RECORDS PROVIDED
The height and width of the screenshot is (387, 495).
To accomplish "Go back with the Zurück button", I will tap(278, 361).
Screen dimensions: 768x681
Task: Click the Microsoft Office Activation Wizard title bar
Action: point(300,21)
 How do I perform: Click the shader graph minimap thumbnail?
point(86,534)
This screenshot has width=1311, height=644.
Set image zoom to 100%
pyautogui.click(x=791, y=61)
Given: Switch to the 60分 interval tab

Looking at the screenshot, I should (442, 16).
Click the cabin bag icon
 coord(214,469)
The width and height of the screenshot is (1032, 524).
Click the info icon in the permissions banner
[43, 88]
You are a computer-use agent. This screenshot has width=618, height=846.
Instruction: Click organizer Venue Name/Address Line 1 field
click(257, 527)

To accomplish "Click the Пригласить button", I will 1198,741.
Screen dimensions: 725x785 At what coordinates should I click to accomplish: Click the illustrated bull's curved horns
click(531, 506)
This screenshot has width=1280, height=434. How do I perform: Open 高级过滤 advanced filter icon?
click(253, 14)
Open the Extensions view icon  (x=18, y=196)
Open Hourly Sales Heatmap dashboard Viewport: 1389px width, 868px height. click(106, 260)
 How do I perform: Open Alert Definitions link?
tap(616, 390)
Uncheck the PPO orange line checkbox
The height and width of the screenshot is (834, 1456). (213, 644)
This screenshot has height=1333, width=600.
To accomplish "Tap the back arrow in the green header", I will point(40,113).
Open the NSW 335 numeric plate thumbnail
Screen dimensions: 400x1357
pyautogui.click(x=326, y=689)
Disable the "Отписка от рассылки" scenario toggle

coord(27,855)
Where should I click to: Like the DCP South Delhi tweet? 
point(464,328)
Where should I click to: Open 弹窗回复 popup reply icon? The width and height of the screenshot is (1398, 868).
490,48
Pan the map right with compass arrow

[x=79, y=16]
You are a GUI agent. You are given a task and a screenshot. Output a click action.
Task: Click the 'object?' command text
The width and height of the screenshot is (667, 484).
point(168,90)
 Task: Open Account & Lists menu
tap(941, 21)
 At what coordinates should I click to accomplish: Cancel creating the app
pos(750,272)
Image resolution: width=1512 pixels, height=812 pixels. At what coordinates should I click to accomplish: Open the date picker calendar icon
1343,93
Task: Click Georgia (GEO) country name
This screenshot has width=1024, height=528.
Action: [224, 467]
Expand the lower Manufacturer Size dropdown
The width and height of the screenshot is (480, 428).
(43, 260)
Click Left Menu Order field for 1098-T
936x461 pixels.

PROBLEM STATEMENT
Work out how many lines in the data above contain the word "agent" and respond with that number only.

YOUR RESPONSE
2